Si elles avaient refusé de revendre des Leopard 2A4 à la Pologne, les autorités suisses estimèrent en revanche que l’Allemagne pouvait « disposer livrement » des 42 exemplaires repris par Rheinmetall douze ans plus tôt.

Cela étant, à l’époque, le chancelier allemand, Olaf Scholz, s’opposait catégoriquement à l’idée de fournir des chars à l’Ukraine. Depuis, après avoir été mis sous pression pendant des semaines, il a fini par changer son fusil d’épaule. Et, désormais, l’Allemagne a pris la tête de la « coalition Leopard », qui rassemble les pays [Pologne, Espagne, Portugal, Suède, etc] ayant accepté de livrer des Leopard 2 à l’Ukraine, quitte à amoidrir leurs capacités militaires.

D’où l’intérêt de Berlin pour les chars suisses, comme l’ont rapporté le quotidien hélvétique Blick et l’agence Reuters.

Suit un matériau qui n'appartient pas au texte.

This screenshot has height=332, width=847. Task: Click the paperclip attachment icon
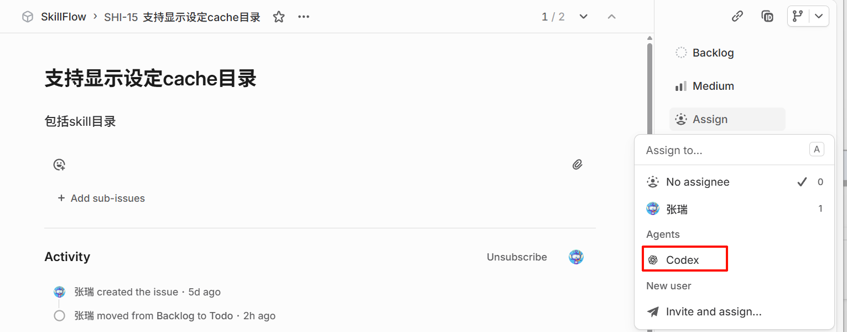(577, 165)
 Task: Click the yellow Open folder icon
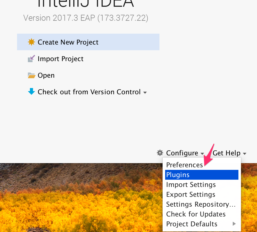pyautogui.click(x=31, y=75)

Ainsi, l’Allemagne voudrait que la Suisse revende ses Leopard 2A4 exédentaires à Rheinmetall afin de « reconstituer les stocks d’armements au sein des pays membres de l’Union européenne et de l’Otan ». Un courrier a été envoyé à cette fin à Viola Amherd, la ministre suisse de la Défense, le 23 février dernier. À noter que les chars éventuellement repris par le groupe allemand ne seraient pas destinés à l’Ukraine.

Pour le moment, Berne n’a pas donné de réponse de nature à satisfaire la requête allemande… Car, comme pour la Pologne, elle suppose d’abord que les chars concernés soient déclarés officiellement hors service par le Parlement suisse. « Des discussions sur le sujet sont actuellement en cours au parlement », a toutefois indiqué un porte-parole du Département fédéral de la Défense, de la protection de la population et des sports.

Or, le résultat de ces discussions est incertain. En janvier, une initiative parlementaire avait été lancée pour « restituer » une trentaine de Leopard 2 à l’Allemagne… Mais elle avait été bloquée par les commissions de la politique de sécurité des chambres du Parlement suisse [Conseil national et Conseil des États].

« La majorité des parlementaires a estimé que les chars constituaient une réserve stratégique pour l’armée et qu’il fallait les conserver. La société des officiers des troupes blindées a, elle aussi, clairement rejeté l’idée », rappelle ainsi Blick.